SISTEMA PENAL: seletividades, imunidades e criação de inimigos, uma breve reflexão.

15/03/2019

Coluna Vozes-Mulheres / Coordenadora Paola Dumont

As sociedades modernas têm como característica a criação do Estado, por meio do qual são exercidos diversos poderes, dentre os quais, o poder de punir, executado a partir do sistema penal, que, por sua vez, é composto por agências que filtram pessoas a serem submetidas à sua coação com a finalidade de impor-lhes uma pena. A isso dá-se o nome de criminalização.

O processo de criminalização pode ser dividido em duas fases distintas: a criminalização primária e secundária. Na primeira, tem-se a criação da lei, que é feita abstratamente, ainda que não de forma homogênea ou igualitária, tendo em vista ser de conhecimento amplo que, a legislação embora seu discurso seja generalista, de aplicação igualitária, sabe-se que se trata de algo direcionado a determinadas parcelas da população.

O sistema penal é ainda seletivo quanto aos bens protegidos: discursivamente se defende que os códigos penais elegem bens jurídicos supostamente merecedores de maior proteção do Estado, mas sabe-se que, na verdade, se trata de ideologia encobridora da real natureza do direito penal, de exclusão e seletividade. Já não é novidade a tese empiricamente comprovada de que o sistema penal enfoca os “interesses das classes dominantes (...)”,  imunizando atores privilegiados, embora praticantes de “(...) comportamentos socialmente danosos típicos dos indivíduos a elas pertencentes, e ligados funcionalmente à existência da acumulação capitalista (...)”, além de sobrelevar sua atenção às condutas desviantes típicas das classes subalternas (BARATTA, 2011, p. 165).

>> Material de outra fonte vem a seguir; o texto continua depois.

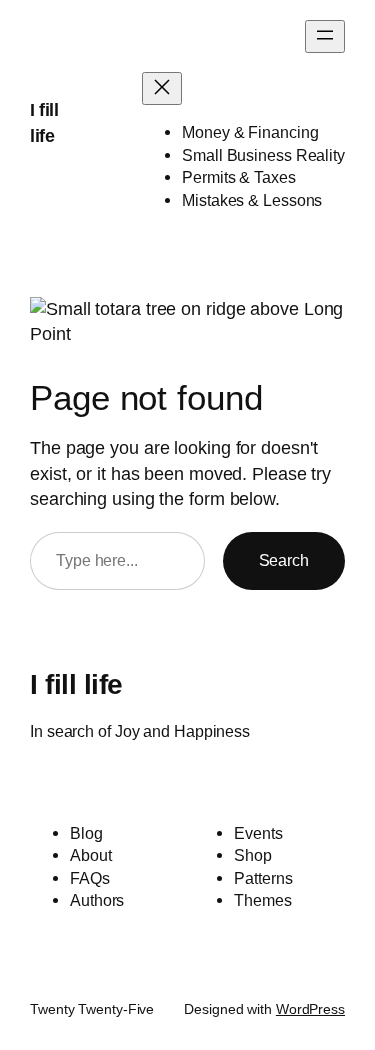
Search (284, 560)
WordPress (310, 1009)
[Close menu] (162, 88)
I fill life (76, 684)
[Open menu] (325, 36)
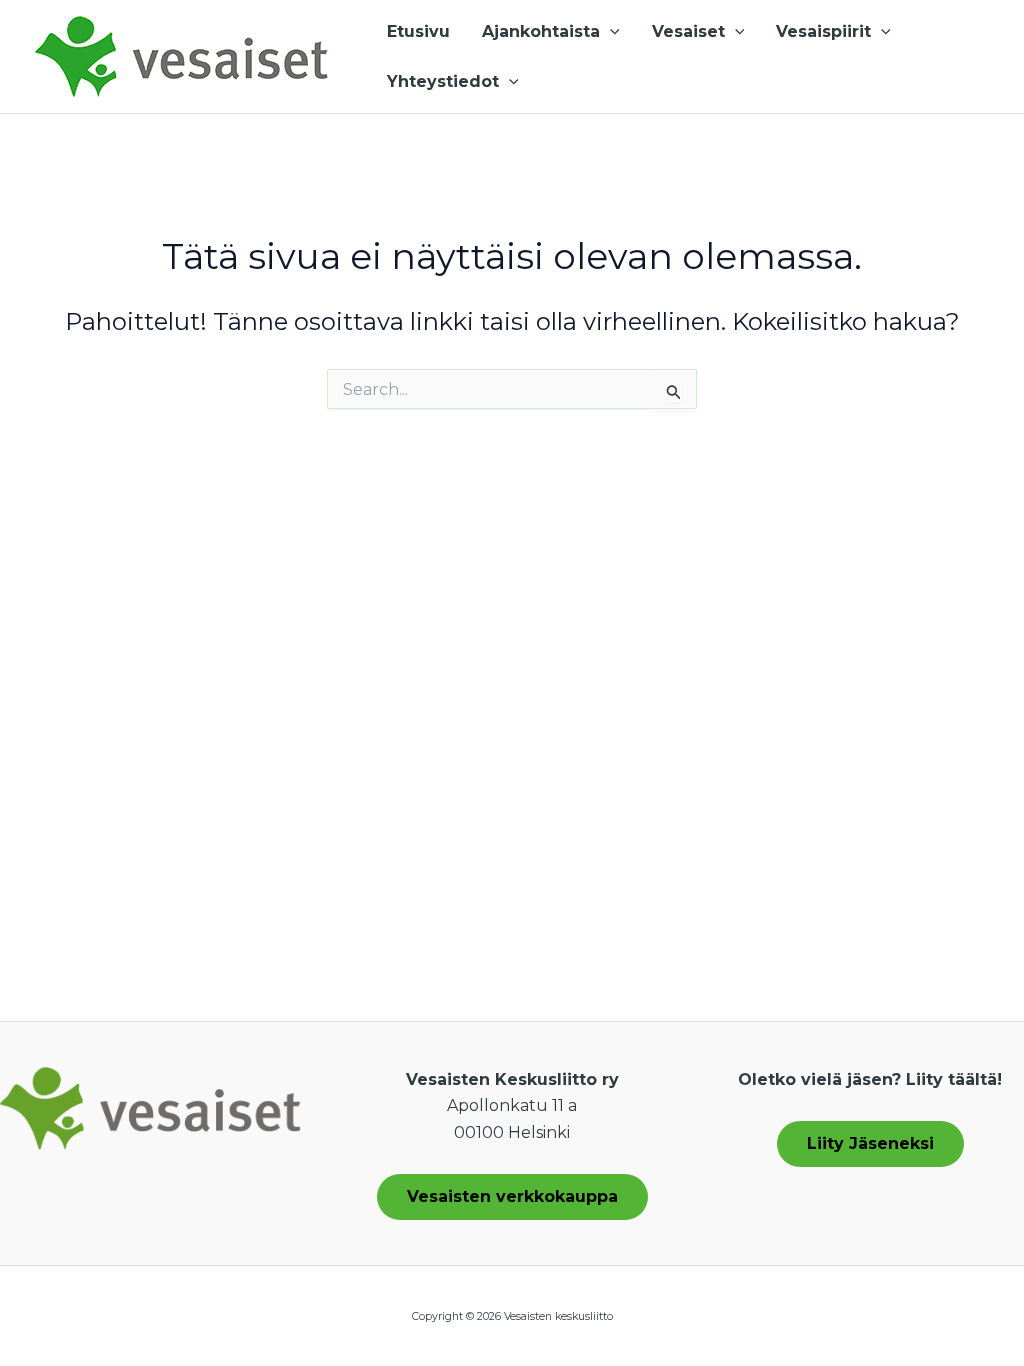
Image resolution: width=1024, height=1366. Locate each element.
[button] (610, 32)
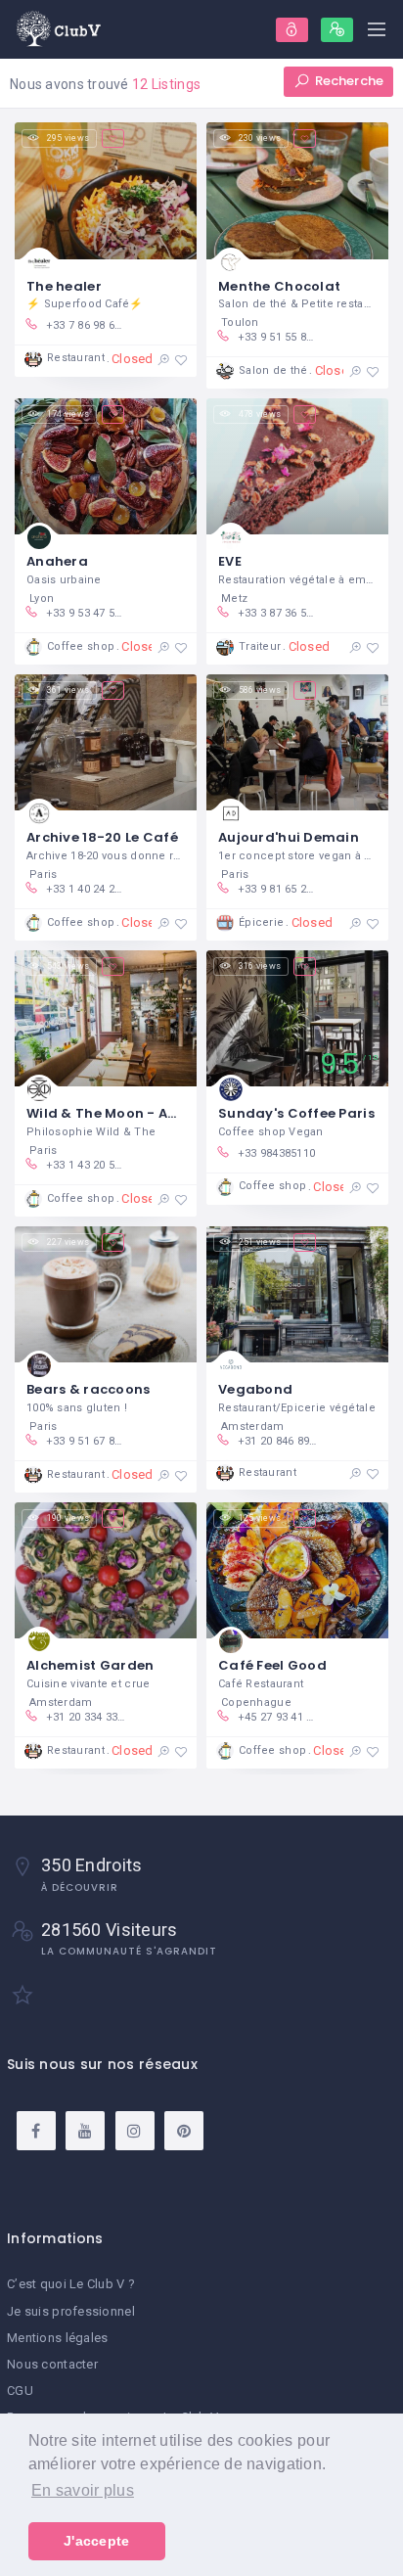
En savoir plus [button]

O arcabouço não só teórico, mas empírico produzido a partir do marco teórico da criminologia crítica lançou luz sobre as falaciosas funções da pena e do direito penal tão alardeadas pela dogmática jurídica. Nesse sentido, à crítica não basta divagações de que a igualdade é uma utopia, já que ela é, em verdade, um instrumento retórico encobridor, tendo em vista que nem mesmo os tipos penais – aos quais a dogmática jurídica atribui as características de abstração e generalidade – são igualitariamente selecionados: a escolha das condutas típicas e a desproporção da intensidade da ameaça penal (que frequentemente está em relação inversa com a danosidade social dos comportamentos desnudam o fato. Basta leitura atenta ao Código Penal para verificar que as penas cominadas a delitos praticados contra o patrimônio individual são, em circunstâncias irrazoáveis, mais duras que aquelas destinadas a bens jurídicos de caráter público e/ou difuso (Administração pública, meio ambiente, fauna, flora), como também àqueles crimes praticados contra a integridade física. Com efeito, “Quando se dirigem a comportamentos típicos dos indivíduos pertencentes às classes subalternas, e que contradizem às relações de produção e de distribuição capitalistas, eles formam uma rede muito fina, enquanto a rede é frequentemente muito larga quando os tipos legais têm por objeto a criminalidade econômica, e outras formas de criminalidade típicas dos indivíduos pertencentes às classes no poder” subalternas (BARATTA, 2011, p. 165).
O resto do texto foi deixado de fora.